Re: [PATCH] ceph: when filling trace, do ceph_get_inode outside of mutexes

Luis Henriques <lhenriques@xxxxxxx> · Fri, 13 Nov 2020 10:40:01 +0000

Jeff Layton <jlayton@xxxxxxxxxx> writes:

> On Thu, 2020-11-12 at 13:15 -0500, Jeff Layton wrote:
>> Geng Jichao reported a rather complex deadlock involving several
>> moving parts:
>> 
>> 1) readahead is issued against an inode and some of its pages are locked
>>    while the read is in flight
>> 
>> 2) the same inode is evicted from the cache, and this task gets stuck
>>    waiting for the page lock because of the above readahead
>> 
>> 3) another task is processing a reply trace, and looks up the inode
>>    being evicted while holding the s_mutex. That ends up waiting for the
>>    eviction to complete
>> 
>> 4) a write reply for an unrelated inode is then processed in the
>>    ceph_con_workfn job. It calls ceph_check_caps after putting wrbuffer
>>    caps, and that gets stuck waiting on the s_mutex held by 3.
>> 
>> The reply to "1" is stuck behind the write reply in "4", so we deadlock
>> at that point.
>> 
>> This patch changes the trace processing to call ceph_get_inode outside
>> of the s_mutex and snap_rwsem, which should break the cycle above.
>> 
>> URL: https://tracker.ceph.com/issues/47998
>> Reported-by: Geng Jichao <gengjichao@xxxxxx>
>> Signed-off-by: Jeff Layton <jlayton@xxxxxxxxxx>
>> ---
>>  fs/ceph/inode.c      | 13 ++++---------
>>  fs/ceph/mds_client.c | 15 +++++++++++++++
>>  2 files changed, 19 insertions(+), 9 deletions(-)
>> 
>
> My belief is that this patch probably won't hurt anything and might fix
> this specific deadlock. I do however wonder if we might have a whole
> class of deadlocks of this nature. I can't quite prove it by inspection
> though, so testing with this would be a good datapoint.

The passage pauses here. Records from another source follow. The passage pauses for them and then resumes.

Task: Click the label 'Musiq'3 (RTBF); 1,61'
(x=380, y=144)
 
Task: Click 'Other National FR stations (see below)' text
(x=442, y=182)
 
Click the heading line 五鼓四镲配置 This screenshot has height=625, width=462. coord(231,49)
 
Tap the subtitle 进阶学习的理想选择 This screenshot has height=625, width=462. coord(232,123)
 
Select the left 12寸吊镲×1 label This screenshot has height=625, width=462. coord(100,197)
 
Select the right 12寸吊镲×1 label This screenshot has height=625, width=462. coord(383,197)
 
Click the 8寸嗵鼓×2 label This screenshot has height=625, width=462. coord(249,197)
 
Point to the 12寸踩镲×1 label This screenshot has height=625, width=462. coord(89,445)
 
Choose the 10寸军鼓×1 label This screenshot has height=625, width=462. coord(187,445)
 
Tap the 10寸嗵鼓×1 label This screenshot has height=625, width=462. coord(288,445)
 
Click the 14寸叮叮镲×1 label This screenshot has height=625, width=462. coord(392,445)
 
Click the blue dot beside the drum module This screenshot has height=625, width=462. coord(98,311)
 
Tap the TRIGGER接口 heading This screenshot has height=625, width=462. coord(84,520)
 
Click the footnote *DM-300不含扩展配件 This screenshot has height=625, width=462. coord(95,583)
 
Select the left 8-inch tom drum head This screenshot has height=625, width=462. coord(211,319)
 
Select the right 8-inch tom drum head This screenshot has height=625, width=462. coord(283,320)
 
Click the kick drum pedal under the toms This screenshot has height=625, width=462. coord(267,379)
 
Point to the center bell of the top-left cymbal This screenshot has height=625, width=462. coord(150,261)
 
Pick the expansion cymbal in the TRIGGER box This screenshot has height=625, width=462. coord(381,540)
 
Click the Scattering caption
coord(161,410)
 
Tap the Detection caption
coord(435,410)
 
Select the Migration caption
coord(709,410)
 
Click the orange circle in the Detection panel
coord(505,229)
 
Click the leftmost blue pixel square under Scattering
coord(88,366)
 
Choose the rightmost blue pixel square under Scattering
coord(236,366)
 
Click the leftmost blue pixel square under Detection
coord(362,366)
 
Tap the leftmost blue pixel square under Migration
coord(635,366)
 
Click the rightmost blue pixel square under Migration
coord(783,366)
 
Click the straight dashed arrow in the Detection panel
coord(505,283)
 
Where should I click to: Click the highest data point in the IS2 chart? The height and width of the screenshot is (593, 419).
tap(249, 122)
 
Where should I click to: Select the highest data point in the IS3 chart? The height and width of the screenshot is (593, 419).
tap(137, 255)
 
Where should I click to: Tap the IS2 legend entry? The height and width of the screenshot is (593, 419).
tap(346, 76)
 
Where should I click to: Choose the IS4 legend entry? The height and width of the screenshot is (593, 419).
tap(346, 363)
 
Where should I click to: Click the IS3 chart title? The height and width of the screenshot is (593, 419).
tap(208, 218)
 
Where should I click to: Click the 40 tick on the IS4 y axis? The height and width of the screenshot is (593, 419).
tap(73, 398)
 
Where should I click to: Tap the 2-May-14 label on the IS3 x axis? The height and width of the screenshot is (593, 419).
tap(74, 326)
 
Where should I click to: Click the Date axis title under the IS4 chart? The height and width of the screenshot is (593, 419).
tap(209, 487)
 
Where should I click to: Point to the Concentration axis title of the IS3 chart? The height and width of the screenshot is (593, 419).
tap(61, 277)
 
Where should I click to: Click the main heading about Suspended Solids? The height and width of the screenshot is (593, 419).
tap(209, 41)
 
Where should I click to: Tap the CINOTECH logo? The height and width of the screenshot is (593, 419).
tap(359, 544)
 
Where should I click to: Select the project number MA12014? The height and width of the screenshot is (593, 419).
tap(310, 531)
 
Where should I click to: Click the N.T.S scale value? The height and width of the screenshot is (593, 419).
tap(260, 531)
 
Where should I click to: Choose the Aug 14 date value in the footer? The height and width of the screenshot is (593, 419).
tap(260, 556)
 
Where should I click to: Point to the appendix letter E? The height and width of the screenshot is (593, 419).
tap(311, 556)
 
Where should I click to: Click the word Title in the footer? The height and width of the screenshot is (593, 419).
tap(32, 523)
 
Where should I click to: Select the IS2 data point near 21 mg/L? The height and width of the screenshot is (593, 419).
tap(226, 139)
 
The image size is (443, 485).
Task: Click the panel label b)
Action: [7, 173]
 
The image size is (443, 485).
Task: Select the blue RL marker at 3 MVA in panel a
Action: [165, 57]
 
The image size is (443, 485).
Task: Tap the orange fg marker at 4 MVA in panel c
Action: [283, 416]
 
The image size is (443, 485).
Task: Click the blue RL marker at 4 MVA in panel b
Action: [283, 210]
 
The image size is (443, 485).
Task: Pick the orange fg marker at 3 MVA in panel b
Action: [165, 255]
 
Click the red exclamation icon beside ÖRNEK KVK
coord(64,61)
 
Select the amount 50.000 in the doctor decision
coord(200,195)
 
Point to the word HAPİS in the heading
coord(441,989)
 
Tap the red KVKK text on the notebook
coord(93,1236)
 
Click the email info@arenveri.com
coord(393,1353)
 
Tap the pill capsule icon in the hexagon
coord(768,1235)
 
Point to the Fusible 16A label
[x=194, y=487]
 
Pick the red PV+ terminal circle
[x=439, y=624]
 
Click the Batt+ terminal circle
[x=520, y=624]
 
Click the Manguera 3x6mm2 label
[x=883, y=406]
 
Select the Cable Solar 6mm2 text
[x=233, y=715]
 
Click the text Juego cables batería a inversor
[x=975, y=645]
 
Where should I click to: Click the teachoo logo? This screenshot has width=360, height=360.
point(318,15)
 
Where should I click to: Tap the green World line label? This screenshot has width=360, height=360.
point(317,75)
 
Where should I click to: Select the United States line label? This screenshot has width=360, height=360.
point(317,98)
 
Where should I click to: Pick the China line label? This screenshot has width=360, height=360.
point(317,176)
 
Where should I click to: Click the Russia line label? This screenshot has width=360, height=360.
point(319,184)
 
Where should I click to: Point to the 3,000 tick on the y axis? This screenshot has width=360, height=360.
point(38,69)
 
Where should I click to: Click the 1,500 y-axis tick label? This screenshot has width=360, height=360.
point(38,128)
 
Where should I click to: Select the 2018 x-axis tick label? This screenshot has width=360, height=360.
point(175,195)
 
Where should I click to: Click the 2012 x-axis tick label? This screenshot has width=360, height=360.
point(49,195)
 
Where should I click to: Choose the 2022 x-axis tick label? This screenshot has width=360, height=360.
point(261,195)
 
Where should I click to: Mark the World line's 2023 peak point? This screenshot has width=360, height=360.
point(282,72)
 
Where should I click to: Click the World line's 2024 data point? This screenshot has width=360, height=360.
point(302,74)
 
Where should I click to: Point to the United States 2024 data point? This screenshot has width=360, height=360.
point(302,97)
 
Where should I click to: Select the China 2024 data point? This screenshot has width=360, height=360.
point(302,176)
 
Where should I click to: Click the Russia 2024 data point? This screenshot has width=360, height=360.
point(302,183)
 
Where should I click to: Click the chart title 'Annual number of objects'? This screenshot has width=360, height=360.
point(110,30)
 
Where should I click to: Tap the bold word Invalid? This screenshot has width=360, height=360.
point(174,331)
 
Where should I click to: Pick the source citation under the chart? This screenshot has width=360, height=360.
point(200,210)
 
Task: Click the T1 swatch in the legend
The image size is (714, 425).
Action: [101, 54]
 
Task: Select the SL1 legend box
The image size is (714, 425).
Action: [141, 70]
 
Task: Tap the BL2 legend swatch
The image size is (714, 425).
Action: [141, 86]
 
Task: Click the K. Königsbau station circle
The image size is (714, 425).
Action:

Yeah, I keep staring at this and can't decide either.  But I agree with
you: this may or may not fix the issue, but shouldn't hurt.  Just a minor
comment bellow:

>> diff --git a/fs/ceph/inode.c b/fs/ceph/inode.c
>> index 88bbeb05bd27..9b85d86d8efb 100644
>> --- a/fs/ceph/inode.c
>> +++ b/fs/ceph/inode.c
>> @@ -1315,15 +1315,10 @@ int ceph_fill_trace(struct super_block *sb, struct ceph_mds_request *req)
>>  	}
>>  
>> 
>> 
>> 
>>  	if (rinfo->head->is_target) {
>> -		tvino.ino = le64_to_cpu(rinfo->targeti.in->ino);
>> -		tvino.snap = le64_to_cpu(rinfo->targeti.in->snapid);
>> -
>> -		in = ceph_get_inode(sb, tvino);
>> -		if (IS_ERR(in)) {
>> -			err = PTR_ERR(in);
>> -			goto done;
>> -		}
>> +		/* Should be filled in by handle_reply */
>> +		BUG_ON(!req->r_target_inode);
>>  
>> 
>> 
>> 
>> +		in = req->r_target_inode;
>>  		err = ceph_fill_inode(in, req->r_locked_page, &rinfo->targeti,
>>  				NULL, session,
>>  				(!test_bit(CEPH_MDS_R_ABORTED, &req->r_req_flags) &&
>> @@ -1333,13 +1328,13 @@ int ceph_fill_trace(struct super_block *sb, struct ceph_mds_request *req)
>>  		if (err < 0) {
>>  			pr_err("ceph_fill_inode badness %p %llx.%llx\n",
>>  				in, ceph_vinop(in));
>> +			req->r_target_inode = NULL;
>>  			if (in->i_state & I_NEW)
>>  				discard_new_inode(in);
>>  			else
>>  				iput(in);
>>  			goto done;
>>  		}
>> -		req->r_target_inode = in;
>>  		if (in->i_state & I_NEW)
>>  			unlock_new_inode(in);
>>  	}
>> diff --git a/fs/ceph/mds_client.c b/fs/ceph/mds_client.c
>> index b3c941503f8c..48db1f593d81 100644
>> --- a/fs/ceph/mds_client.c
>> +++ b/fs/ceph/mds_client.c
>> @@ -3179,6 +3179,21 @@ static void handle_reply(struct ceph_mds_session *session, struct ceph_msg *msg)
>>  		err = parse_reply_info(session, msg, rinfo, session->s_con.peer_features);
>>  	mutex_unlock(&mdsc->mutex);
>>  
>> 
>> 
>> 
>> +	/* Must find target inode outside of mutexes to avoid deadlocks */
>> +	if (rinfo->head->is_target) {

This condition should probably be

	if ((err >= 0) && rinfo->head->is_target) {

This would allow a faster exit path and eventually avoid masking this
'err' value with another one from ceph_get_inode().

Cheers,
-- 
Luis

>> +		struct inode *in;
>> +		struct ceph_vino tvino = { .ino  = le64_to_cpu(rinfo->targeti.in->ino),
>> +					   .snap = le64_to_cpu(rinfo->targeti.in->snapid) };
>> +
>> +		in = ceph_get_inode(mdsc->fsc->sb, tvino);
>> +		if (IS_ERR(in)) {
>> +			err = PTR_ERR(in);
>> +			mutex_lock(&session->s_mutex);
>> +			goto out_err;
>> +		}
>> +		req->r_target_inode = in;
>> +	}
>> +
>>  	mutex_lock(&session->s_mutex);
>>  	if (err < 0) {
>>  		pr_err("mdsc_handle_reply got corrupt reply mds%d(tid:%lld)\n", mds, tid);
>
> -- 
> Jeff Layton <jlayton@xxxxxxxxxx>
>